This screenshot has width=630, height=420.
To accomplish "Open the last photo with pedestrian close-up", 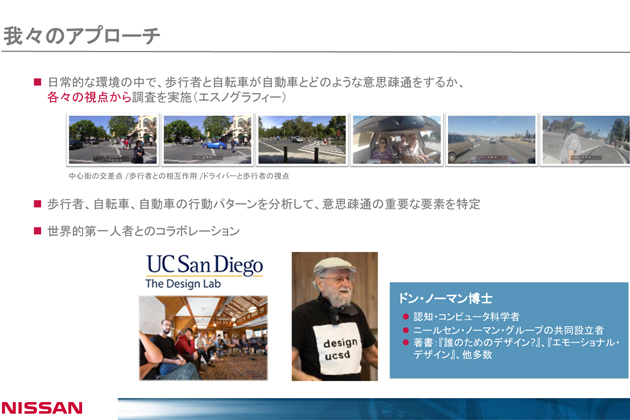I will tap(585, 140).
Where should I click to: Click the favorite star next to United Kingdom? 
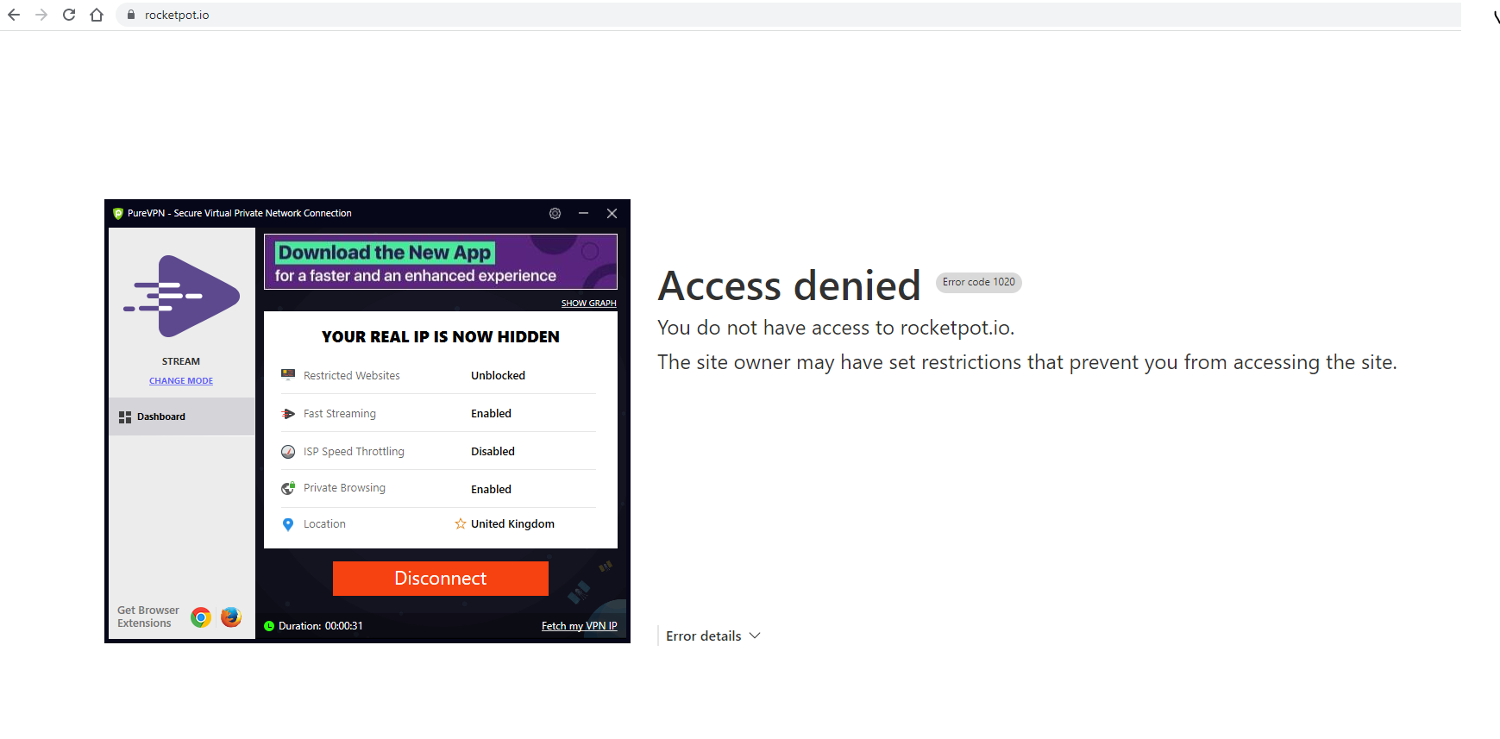460,523
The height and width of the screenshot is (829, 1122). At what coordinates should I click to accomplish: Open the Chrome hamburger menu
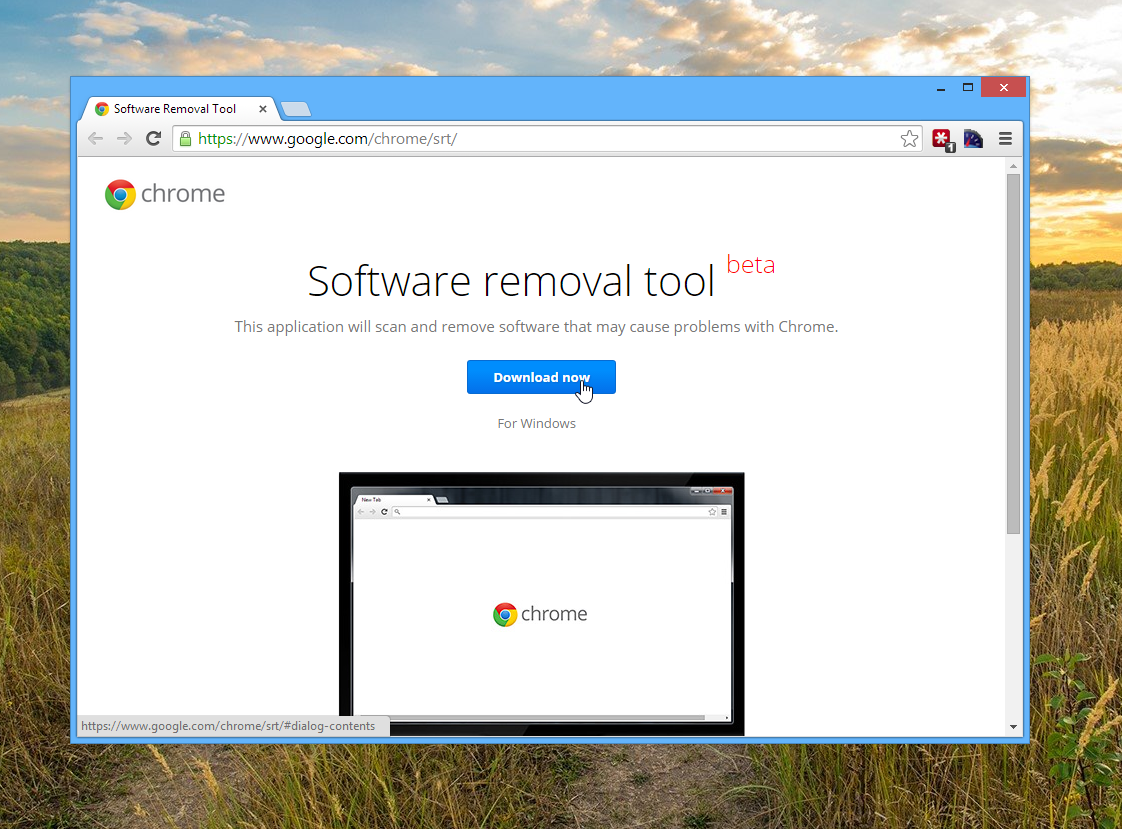(x=1005, y=139)
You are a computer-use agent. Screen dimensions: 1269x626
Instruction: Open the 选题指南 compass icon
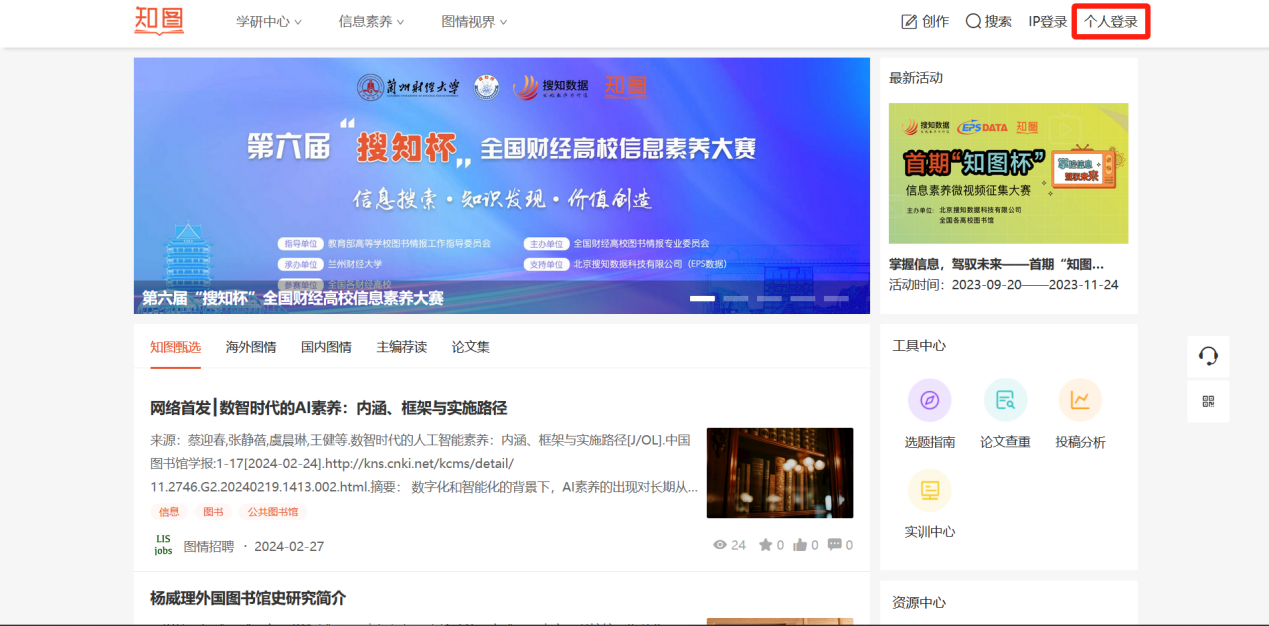click(929, 400)
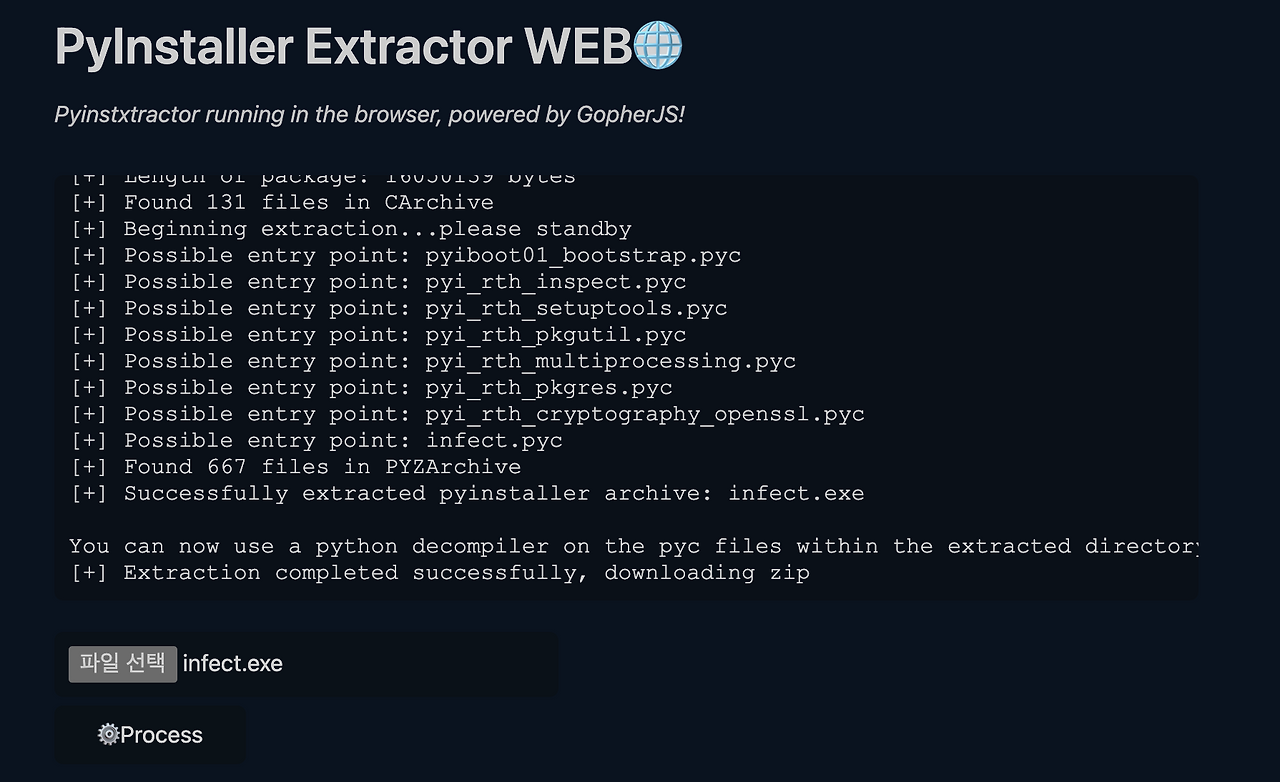Click the pyi_rth_cryptography_openssl.pyc entry point line
Screen dimensions: 1280x782
click(467, 414)
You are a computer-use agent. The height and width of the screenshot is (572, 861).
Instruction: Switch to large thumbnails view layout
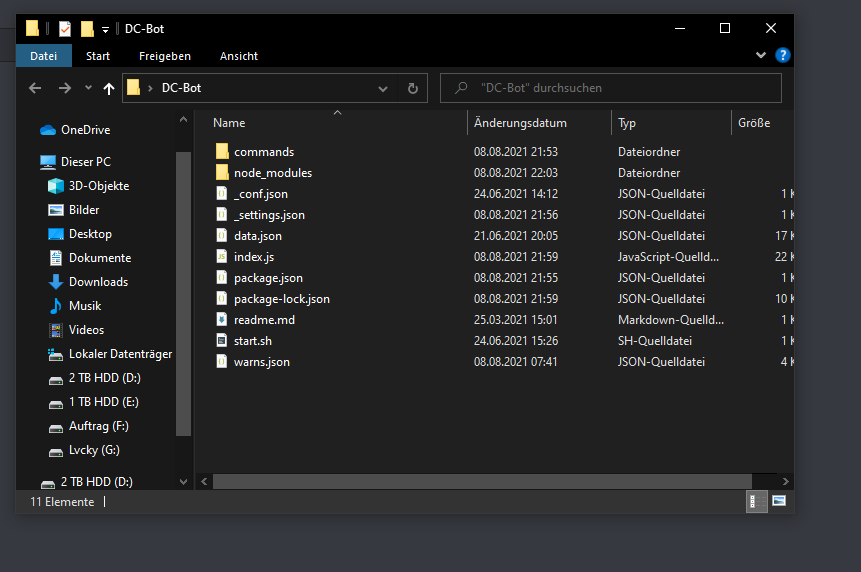coord(779,501)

• Exercise
Copy out, unchanged, the span of lines beginning with the one that includes "Instruction: Switch to" and running through the final line of the material above. Leave the pictures out.

• Written reply
Instruction: Switch to large thumbnails view layout
coord(779,501)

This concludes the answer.